**THE TASK**
Every single entry below should be reproduced verbatim.

**WORKING DATA**
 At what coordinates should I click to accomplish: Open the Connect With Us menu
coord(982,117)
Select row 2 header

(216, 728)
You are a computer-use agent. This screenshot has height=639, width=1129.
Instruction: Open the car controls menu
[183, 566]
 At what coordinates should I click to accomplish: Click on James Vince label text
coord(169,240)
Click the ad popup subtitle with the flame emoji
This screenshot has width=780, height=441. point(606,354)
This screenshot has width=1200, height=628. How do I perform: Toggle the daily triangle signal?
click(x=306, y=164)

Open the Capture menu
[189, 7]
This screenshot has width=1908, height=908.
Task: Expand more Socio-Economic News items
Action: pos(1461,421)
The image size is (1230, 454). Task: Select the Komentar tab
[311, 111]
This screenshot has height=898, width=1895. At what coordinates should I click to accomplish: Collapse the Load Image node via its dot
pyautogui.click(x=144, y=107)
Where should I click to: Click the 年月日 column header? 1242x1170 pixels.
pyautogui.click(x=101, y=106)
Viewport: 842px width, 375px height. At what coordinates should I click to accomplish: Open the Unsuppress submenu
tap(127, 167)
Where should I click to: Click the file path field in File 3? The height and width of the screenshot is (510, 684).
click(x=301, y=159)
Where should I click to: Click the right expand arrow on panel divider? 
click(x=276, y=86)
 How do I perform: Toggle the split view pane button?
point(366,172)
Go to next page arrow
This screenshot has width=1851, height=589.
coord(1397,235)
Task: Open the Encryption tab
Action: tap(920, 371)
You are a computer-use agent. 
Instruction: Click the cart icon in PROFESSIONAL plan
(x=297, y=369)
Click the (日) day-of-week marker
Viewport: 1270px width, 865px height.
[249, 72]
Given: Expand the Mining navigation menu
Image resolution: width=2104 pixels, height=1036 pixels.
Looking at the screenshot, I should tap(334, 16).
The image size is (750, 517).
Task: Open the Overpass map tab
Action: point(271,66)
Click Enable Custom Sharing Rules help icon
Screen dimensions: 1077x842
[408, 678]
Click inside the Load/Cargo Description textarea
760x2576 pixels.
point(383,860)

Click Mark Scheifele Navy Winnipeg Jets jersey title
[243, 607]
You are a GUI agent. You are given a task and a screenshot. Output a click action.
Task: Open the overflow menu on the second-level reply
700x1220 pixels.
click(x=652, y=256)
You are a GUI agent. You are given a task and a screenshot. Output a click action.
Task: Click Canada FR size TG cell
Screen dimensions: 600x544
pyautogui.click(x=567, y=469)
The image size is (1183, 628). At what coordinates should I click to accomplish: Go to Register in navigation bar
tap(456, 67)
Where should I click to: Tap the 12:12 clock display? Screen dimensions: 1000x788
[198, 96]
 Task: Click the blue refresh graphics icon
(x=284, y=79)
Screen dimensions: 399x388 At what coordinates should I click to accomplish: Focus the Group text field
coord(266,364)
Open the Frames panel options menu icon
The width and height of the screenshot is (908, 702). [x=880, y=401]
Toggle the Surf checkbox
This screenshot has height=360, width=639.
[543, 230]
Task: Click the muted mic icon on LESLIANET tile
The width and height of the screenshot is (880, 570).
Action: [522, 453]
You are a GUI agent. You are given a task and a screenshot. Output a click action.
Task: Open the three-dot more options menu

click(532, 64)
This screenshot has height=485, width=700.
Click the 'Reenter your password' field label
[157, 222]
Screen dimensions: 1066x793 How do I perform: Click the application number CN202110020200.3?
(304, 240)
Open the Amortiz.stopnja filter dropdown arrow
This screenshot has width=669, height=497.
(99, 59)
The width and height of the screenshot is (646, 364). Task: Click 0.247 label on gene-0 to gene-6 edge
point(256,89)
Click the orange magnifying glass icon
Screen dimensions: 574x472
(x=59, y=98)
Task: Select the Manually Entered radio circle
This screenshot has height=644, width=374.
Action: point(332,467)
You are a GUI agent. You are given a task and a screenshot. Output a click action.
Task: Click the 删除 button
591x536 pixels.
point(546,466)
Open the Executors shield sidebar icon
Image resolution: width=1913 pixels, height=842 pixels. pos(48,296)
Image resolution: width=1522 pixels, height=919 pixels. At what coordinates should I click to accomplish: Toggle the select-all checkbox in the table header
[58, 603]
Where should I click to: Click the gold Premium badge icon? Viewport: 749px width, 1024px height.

**RESPONSE**
 At what coordinates should I click to accomplish: Open the Connect With Us menu
coord(982,117)
Select row 2 header

(216, 728)
You are a computer-use agent. This screenshot has height=639, width=1129.
Instruction: Open the car controls menu
[183, 566]
 At what coordinates should I click to accomplish: Click on James Vince label text
coord(169,240)
Click the ad popup subtitle with the flame emoji
This screenshot has width=780, height=441. point(606,354)
This screenshot has width=1200, height=628. How do I perform: Toggle the daily triangle signal?
click(x=306, y=164)

Open the Capture menu
[189, 7]
This screenshot has width=1908, height=908.
Task: Expand more Socio-Economic News items
Action: pos(1461,421)
The image size is (1230, 454). Task: Select the Komentar tab
[311, 111]
This screenshot has height=898, width=1895. At what coordinates should I click to accomplish: Collapse the Load Image node via its dot
pyautogui.click(x=144, y=107)
Where should I click to: Click the 年月日 column header? 1242x1170 pixels.
pyautogui.click(x=101, y=106)
Viewport: 842px width, 375px height. At what coordinates should I click to accomplish: Open the Unsuppress submenu
tap(127, 167)
Where should I click to: Click the file path field in File 3? The height and width of the screenshot is (510, 684).
click(x=301, y=159)
Where should I click to: Click the right expand arrow on panel divider? 
click(x=276, y=86)
 How do I perform: Toggle the split view pane button?
point(366,172)
Go to next page arrow
This screenshot has width=1851, height=589.
coord(1397,235)
Task: Open the Encryption tab
Action: tap(920, 371)
You are a computer-use agent. 
Instruction: Click the cart icon in PROFESSIONAL plan
(x=297, y=369)
Click the (日) day-of-week marker
Viewport: 1270px width, 865px height.
[249, 72]
Given: Expand the Mining navigation menu
Image resolution: width=2104 pixels, height=1036 pixels.
Looking at the screenshot, I should tap(334, 16).
The image size is (750, 517).
Task: Open the Overpass map tab
Action: point(271,66)
Click Enable Custom Sharing Rules help icon
Screen dimensions: 1077x842
[408, 678]
Click inside the Load/Cargo Description textarea
760x2576 pixels.
point(383,860)

Click Mark Scheifele Navy Winnipeg Jets jersey title
[243, 607]
You are a GUI agent. You are given a task and a screenshot. Output a click action.
Task: Open the overflow menu on the second-level reply
700x1220 pixels.
click(x=652, y=256)
You are a GUI agent. You are given a task and a screenshot. Output a click action.
Task: Click Canada FR size TG cell
Screen dimensions: 600x544
pyautogui.click(x=567, y=469)
The image size is (1183, 628). At what coordinates should I click to accomplish: Go to Register in navigation bar
tap(456, 67)
Where should I click to: Tap the 12:12 clock display? Screen dimensions: 1000x788
[198, 96]
 Task: Click the blue refresh graphics icon
(x=284, y=79)
Screen dimensions: 399x388 At what coordinates should I click to accomplish: Focus the Group text field
coord(266,364)
Open the Frames panel options menu icon
The width and height of the screenshot is (908, 702). [x=880, y=401]
Toggle the Surf checkbox
This screenshot has height=360, width=639.
[543, 230]
Task: Click the muted mic icon on LESLIANET tile
The width and height of the screenshot is (880, 570).
Action: [522, 453]
You are a GUI agent. You are given a task and a screenshot. Output a click action.
Task: Open the three-dot more options menu

click(532, 64)
This screenshot has height=485, width=700.
Click the 'Reenter your password' field label
[157, 222]
Screen dimensions: 1066x793 How do I perform: Click the application number CN202110020200.3?
(304, 240)
Open the Amortiz.stopnja filter dropdown arrow
This screenshot has width=669, height=497.
(99, 59)
The width and height of the screenshot is (646, 364). Task: Click 0.247 label on gene-0 to gene-6 edge
point(256,89)
Click the orange magnifying glass icon
Screen dimensions: 574x472
(x=59, y=98)
Task: Select the Manually Entered radio circle
This screenshot has height=644, width=374.
Action: point(332,467)
You are a GUI agent. You are given a task and a screenshot. Output a click action.
Task: Click the 删除 button
591x536 pixels.
point(546,466)
Open the Executors shield sidebar icon
Image resolution: width=1913 pixels, height=842 pixels. pos(48,296)
Image resolution: width=1522 pixels, height=919 pixels. At what coordinates should I click to accomplish: Toggle the select-all checkbox in the table header
[58, 603]
Where should I click to: Click the gold Premium badge icon? Viewport: 749px width, 1024px height.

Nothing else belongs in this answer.